Installers take another approach. A tariff would raise the price of foreign products to more closely match those of U.S. panels. But Grieser, who believes low-cost solar is the key to solving global environmental challenges, offers another solution: Subsidize U.S. manufacturers — the same strategy China used to make its panels so cheap in the first place.

“Do we want to let things continue as is, which is amazing, incredible reductions in cost and large-scale projects starting to take off around the country?” Grieser asks. “That would mean the demise of SolarWorld, and Suniva and all domestic manufacturing. There’s got to be a way to incentivize domestic solar manufacturers that doesn’t cut the industry off at the knees right as it’s beginning to pick up its pace.”

Other financial solutions that would aid manufacturers include investment in workforce training and technology, integrating manufacturing and installations firms to cut costs, and loan support.

But even if these solutions came to pass — and Grieser admits that in the current political climate, such solutions are probably a pipe dream — manufacturers probably won’t have a resurgence unless they get protection from imports, Dorfman says. Business Oregon’s Sears agrees that manufacturers need at least modest tariffs to survive. “At this point, I don’t think there’s anything else we can do,” he says.

Imports from other countries besides China further complicate the situation. Even if Trump slaps a tariff on Chinese imports, manufacturers there could still sell through third-party distributors in countries like Canada and Singapore. Plenty of other nations also ship cheap panels to the U.S. “It’s hard to know where they’re actually coming from,” says Unterschuetz.

IMG 0529Elemental Energy’s 290-watt Hyundai panels

There may be a third path. Encouraging advances in the quality and efficiency of U.S. materials could give domestic manufacturers a competitive edge in the global market without relying on trade protections.

Itek has fortified itself somewhat against Chinese imports by staying small and focusing on high-quality, high-power modules. This October, the company opened a 48,000 square-foot Bellingham factory.

Though the manufacturing outlook is grim without trade protections, “we actually have some opportunity, despite whether the protections go into place,” says Unterschuetz.“We feel like we can carve out a niche.”

Itek produces about 150 megawatts per year, compared to SolarWorld’s 500 megawatts. The Washington company manufactures modules capable of producing 365 to 370W, compared to 325W for the average 72-cell Chinese panel.“ It’s like the difference between buying a Honda and a Mercedes,” Unterschuetz says.

The market for those panels ranges from island residents in the Puget Sound to city governments. Itek has completed commercial-scale projects for the Bainbridge Island City Hall, King County Aquatic Center and the University of Washington Bothell Library.

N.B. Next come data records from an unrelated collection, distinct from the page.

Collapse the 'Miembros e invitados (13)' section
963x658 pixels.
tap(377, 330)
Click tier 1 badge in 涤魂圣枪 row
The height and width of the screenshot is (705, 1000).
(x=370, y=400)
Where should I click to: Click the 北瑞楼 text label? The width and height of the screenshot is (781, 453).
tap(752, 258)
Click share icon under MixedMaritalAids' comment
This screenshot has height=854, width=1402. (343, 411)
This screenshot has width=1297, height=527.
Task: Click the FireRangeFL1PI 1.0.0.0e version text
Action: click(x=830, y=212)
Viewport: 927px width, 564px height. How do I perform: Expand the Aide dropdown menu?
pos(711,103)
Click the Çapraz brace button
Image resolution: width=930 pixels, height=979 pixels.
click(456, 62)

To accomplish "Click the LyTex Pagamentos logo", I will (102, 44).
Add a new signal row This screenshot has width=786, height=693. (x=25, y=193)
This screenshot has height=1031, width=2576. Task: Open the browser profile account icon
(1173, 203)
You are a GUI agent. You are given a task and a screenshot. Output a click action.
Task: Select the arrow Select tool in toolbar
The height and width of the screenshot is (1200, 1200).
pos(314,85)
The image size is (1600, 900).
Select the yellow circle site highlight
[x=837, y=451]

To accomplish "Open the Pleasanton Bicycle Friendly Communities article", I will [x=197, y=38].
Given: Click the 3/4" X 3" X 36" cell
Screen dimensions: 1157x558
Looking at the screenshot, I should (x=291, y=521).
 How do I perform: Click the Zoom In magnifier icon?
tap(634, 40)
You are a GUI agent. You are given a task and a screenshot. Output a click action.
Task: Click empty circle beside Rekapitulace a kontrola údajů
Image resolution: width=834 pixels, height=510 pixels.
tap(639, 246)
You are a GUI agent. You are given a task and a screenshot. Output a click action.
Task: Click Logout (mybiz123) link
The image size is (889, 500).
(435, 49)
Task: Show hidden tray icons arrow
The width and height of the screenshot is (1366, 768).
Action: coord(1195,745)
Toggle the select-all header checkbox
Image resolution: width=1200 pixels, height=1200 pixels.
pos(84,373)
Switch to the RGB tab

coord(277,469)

“It’s a young, maturing industry, so around every corner is a new challenge.” —John Griesser, CEO of Elemental Energy


 

Even without the trade case, installers face a few challenges of their own. Their biggest worry is the possible loss of the Oregon Residential Energy Tax Credit, which will expire at the end of 2017.

The impact of the credit on residential solar will be much more pronounced than the effect of tariffs, Geiser says. Residents will still keep their federal energy tax credits, but those pale in comparison to the state’s residential incentive program, which has made Oregon one of the most solar-friendly states in the country. The RETC is one of the largest statewide program that supports residential solar systems.

Dramatic cost reductions in residential and commercial solar projects over the past few years have created a power source good for the environment and cheaper than gas and coal. What’s still unclear, however, is which jobs, industries, states and countries will reap the economic rewards of the clean-energy market.

Grieser is philosophical about the road ahead. “They call the solar industry the solar coaster for a reason,” he says. “It’s up, down, left, right. It’s a young, maturing industry, so around every corner is a new challenge. Dealing with these issues is nothing we’re not used to by now. We’re all pretty weathered.”